Airbnb spokeswoman Alison Schumer called the study "inaccurate," saying it was "intended to mislead and manipulate." Schumer said Airbnb has been working with the Los Angeles officials to create a way to pass along taxes to the city.
The study, conducted by a Pennsylvania State University professor with funding from the hotel trade group, focuses on the impact of Airbnb on Los Angeles. It follows a similar study by Penn State on Airbnb's effect on Phoenix and the entire nation. The trade group is expected to release reports for other cities.
All of the studies have reached a similar conclusion: A small percentage of Airbnb operators have turned their homes and apartments into year-round hotels that don't pay the same taxes and fees or meet the same safety requirements as traditional hotels.
In Los Angeles, the latest study said about 22% of Airbnb operators rent their properties for at least 180 days a year, while 4% offer the homes for at least 360 days a year. The neighborhoods with the highest number of Airbnb operators were Venice, West Hollywood, Hollywood and the areas around Silver Lake and Echo Park, the study found.

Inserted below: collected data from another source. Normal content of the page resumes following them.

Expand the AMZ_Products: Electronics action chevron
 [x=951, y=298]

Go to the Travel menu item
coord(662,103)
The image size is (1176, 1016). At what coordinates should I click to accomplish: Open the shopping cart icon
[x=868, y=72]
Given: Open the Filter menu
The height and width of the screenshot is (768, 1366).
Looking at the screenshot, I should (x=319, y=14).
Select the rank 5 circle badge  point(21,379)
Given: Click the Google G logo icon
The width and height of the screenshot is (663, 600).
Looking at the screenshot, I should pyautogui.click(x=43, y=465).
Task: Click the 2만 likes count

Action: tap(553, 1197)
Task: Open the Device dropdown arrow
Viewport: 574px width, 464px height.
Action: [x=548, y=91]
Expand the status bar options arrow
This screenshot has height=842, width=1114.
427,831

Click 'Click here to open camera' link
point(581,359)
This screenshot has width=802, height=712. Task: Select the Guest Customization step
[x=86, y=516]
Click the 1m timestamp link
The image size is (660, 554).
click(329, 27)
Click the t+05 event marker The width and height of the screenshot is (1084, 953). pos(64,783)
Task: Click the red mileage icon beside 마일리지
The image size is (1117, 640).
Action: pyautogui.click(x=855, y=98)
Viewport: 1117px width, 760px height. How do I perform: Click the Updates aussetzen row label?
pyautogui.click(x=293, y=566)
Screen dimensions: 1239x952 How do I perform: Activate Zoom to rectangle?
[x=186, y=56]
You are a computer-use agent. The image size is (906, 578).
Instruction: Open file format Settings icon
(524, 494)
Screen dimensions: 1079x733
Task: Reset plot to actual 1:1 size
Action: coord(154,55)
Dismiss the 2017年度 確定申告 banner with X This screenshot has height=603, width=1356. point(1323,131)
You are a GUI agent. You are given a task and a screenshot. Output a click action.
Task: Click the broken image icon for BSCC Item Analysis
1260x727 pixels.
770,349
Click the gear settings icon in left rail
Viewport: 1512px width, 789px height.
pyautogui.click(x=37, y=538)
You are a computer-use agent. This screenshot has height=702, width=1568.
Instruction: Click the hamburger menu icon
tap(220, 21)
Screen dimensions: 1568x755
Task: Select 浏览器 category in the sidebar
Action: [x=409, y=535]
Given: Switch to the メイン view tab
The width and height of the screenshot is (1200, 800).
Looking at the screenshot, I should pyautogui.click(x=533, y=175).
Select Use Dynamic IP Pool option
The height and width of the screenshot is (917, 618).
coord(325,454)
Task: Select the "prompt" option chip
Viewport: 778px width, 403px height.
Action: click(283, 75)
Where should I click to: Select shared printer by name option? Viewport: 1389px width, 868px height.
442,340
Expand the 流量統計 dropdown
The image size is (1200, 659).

If all Airbnb operators were to pay the same room tax, tourism fees and assessment charges that are levied on hotels, Airbnb would owe the city of Los Angeles $41 million a year, the study concluded.
Under existing rules, renting out homes or apartments for fewer than 30 days at a time is illegal in big swaths of Los Angeles, according to the planning department. City officials say they must develop a plan to regulate the short-term rentals before trying to collect room taxes and fees.